Но выбор оставался невеликий: сгинуть в неравном бою со сворой жимедя или медленно издохнуть в соку Нутра. Со вторым ещё можно потягаться. Жимедь всем своим видом показывал, что на переговоры до завтрака он не согласный.
— Быстрее, Матвей! — надрывно выкрикнула Анна, скакнула вправо от стрельнувшего к щиколотке языка тумана и, вскрикнув, повалилась ничком.
Я затормозил у самого края ямы, чудом не успев сделать последний шаг. От Анны меня отделяло три шага. А Анну от жимедя — метра два стремительного бега твари. Аннушка медленно, так медленно выпрямлялась…
Я бросился к ней, не задумавшись и на миг. Спасти человека в Гнили — первая заповедь Артели. То, что в тебя вколачивали десятилетиями, никакой смертью с перерождением из души не вытравить.
Я схватил Аню за плечи и отдернул с линии бега жимедя. Развернулся, прикрывая собой и от души толкнул в спину, к Нутру. Почувствовал, как ледяные девичьи пальцы сомкнулись на запястье, а острые крючковатые когти пропороли сзади насквозь. Сердце обиженно бухнуло, вытолкнув кровь в горло. Да. Недолго я грезил о возрождении Артели.

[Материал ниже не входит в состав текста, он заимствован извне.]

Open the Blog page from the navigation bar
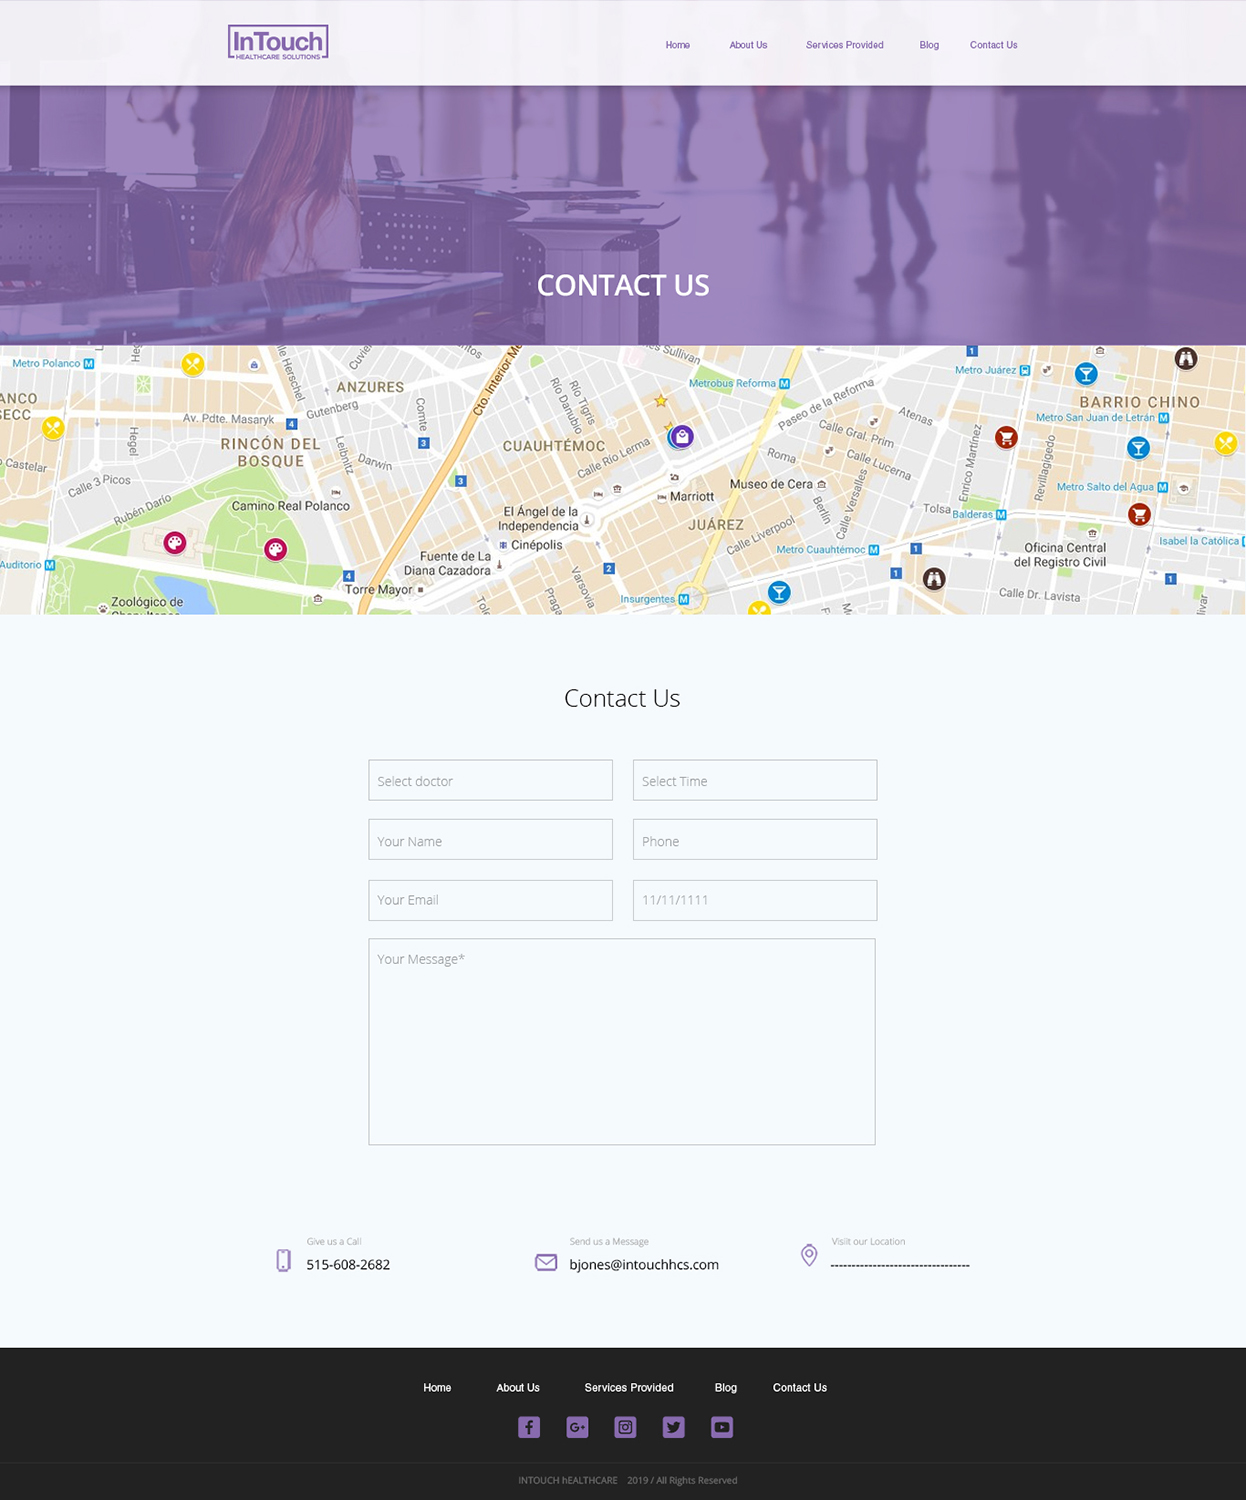The width and height of the screenshot is (1246, 1500). coord(929,45)
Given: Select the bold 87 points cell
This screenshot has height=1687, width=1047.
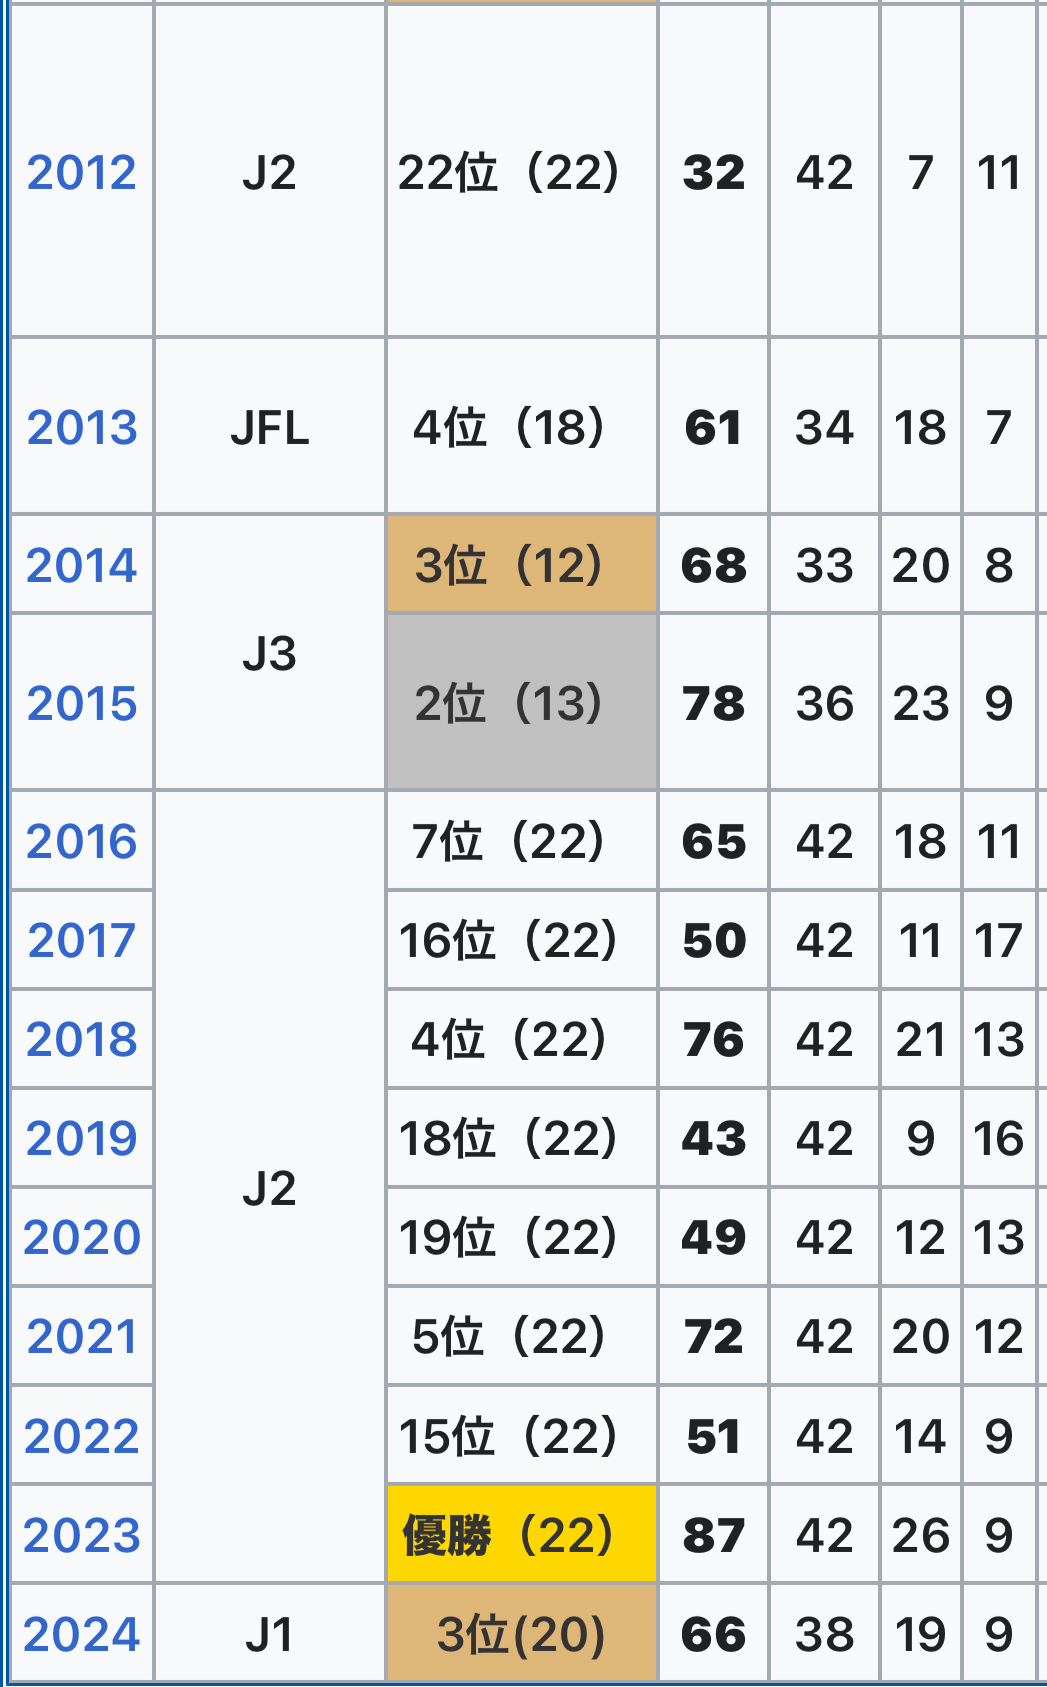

Жимедь заревел, почуяв сладкий аромат человечьего мясца. Анна крепче стиснула моё запястье и повалилась вперёд. Я, едва удерживая глаза открытыми, рухнул за ней, мысленно матерясь. Успел развернуться в полёте, чтобы худосочную карательницу не придавить. Рука вывернулась, и я грохнулся оземь телом под противный хруст костей и ослепительный взрыв боли. Предплечье, рёбра, скорее всего, позвоночник. А снадобий нет…
Веки опустились, погрузив меня в черноту.
«Незачёт, — засмеялась тьма голосом Нежданы. — Жизнь должна быть отдана сознательно. Живи, Матвей!»